-- start Listing --

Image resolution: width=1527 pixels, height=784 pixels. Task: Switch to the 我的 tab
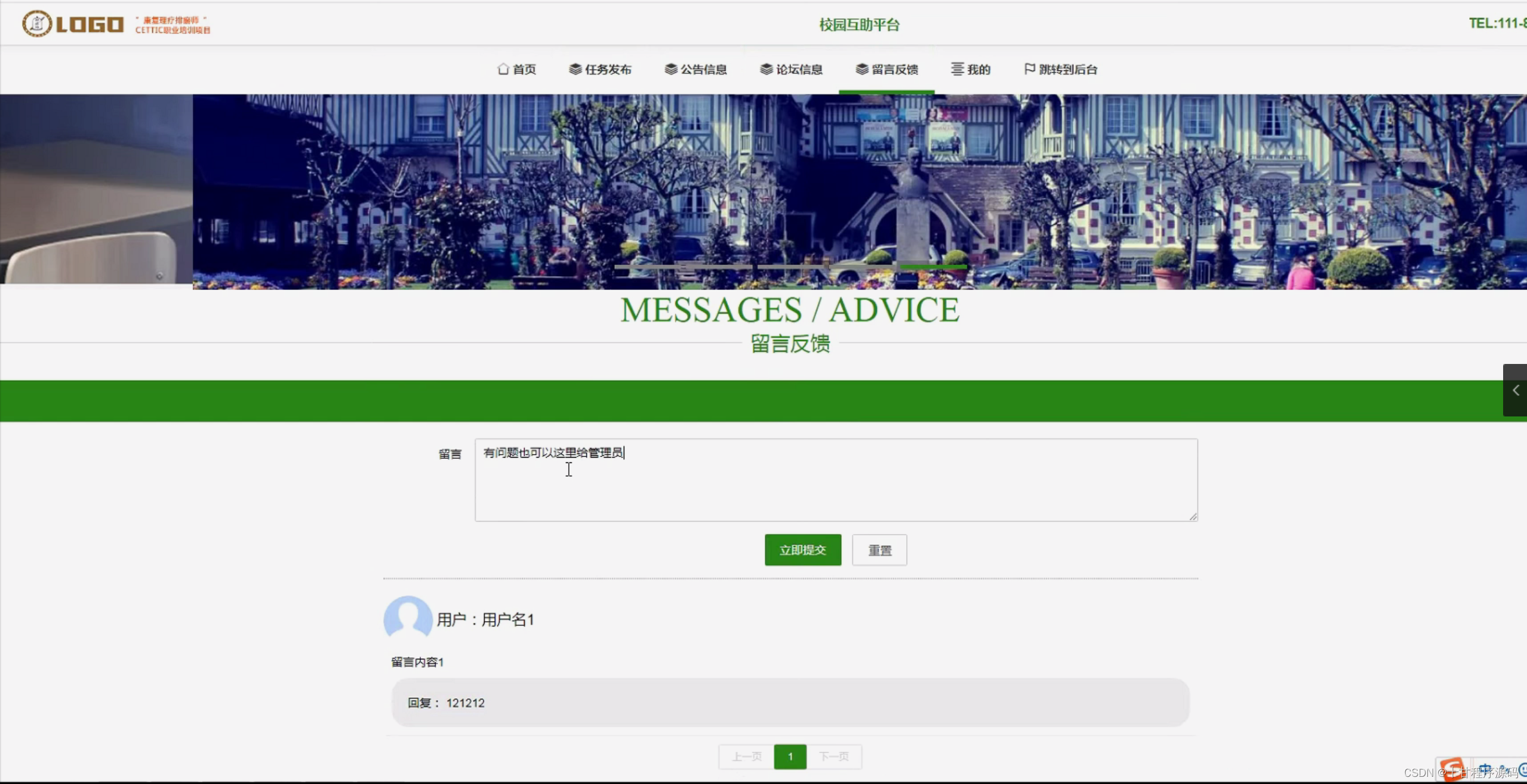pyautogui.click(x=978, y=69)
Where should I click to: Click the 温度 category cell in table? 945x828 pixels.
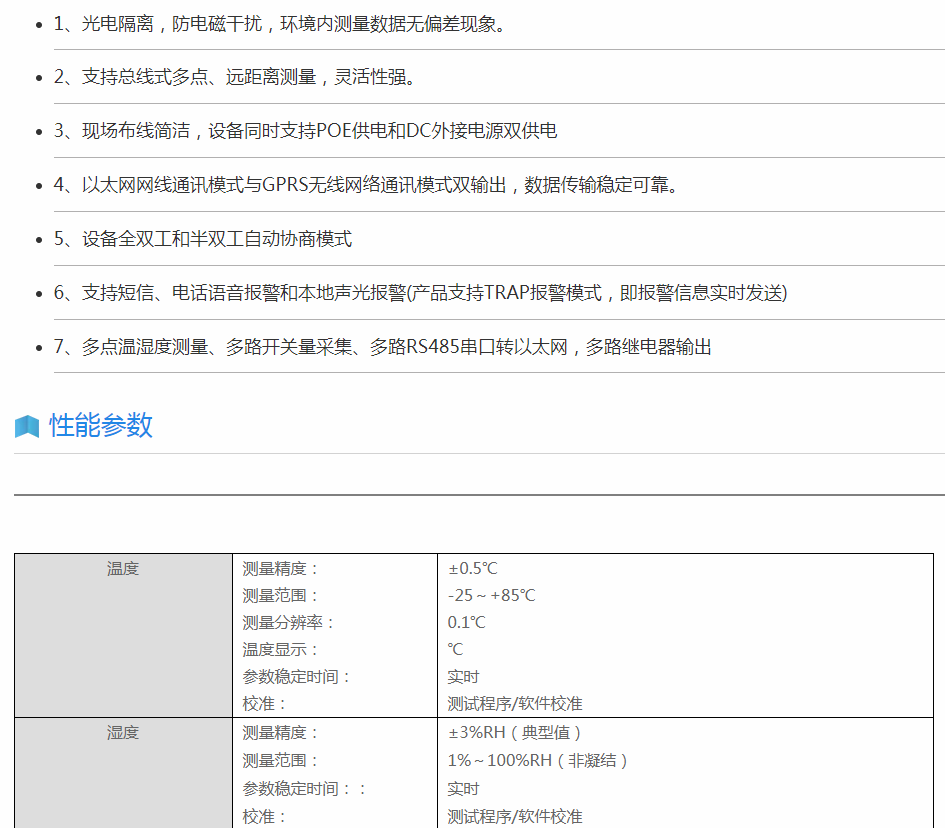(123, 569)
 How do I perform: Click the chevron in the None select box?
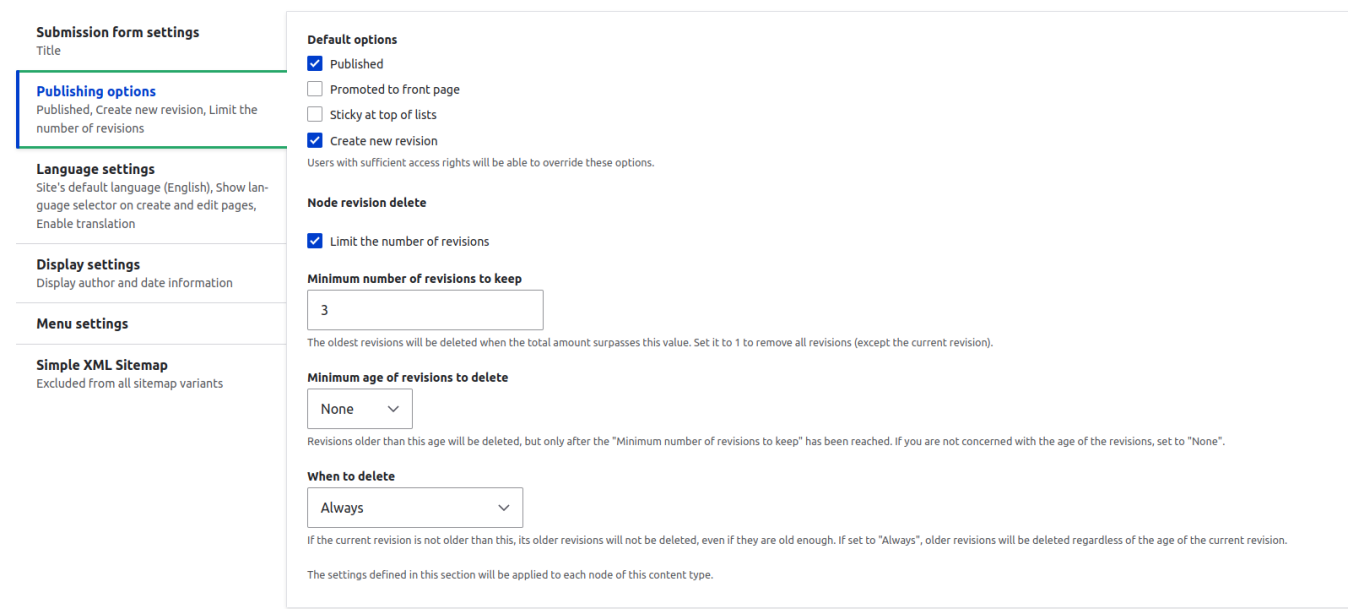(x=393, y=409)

-- end Listing --

Can you copy every record above word for word, leaving out the pictures?

Image resolution: width=1527 pixels, height=784 pixels. Task: Switch to the 我的 tab
pyautogui.click(x=978, y=69)
Where should I click to: Click the 温度 category cell in table? 945x828 pixels.
(123, 569)
 How do I perform: Click the chevron in the None select box?
(x=393, y=409)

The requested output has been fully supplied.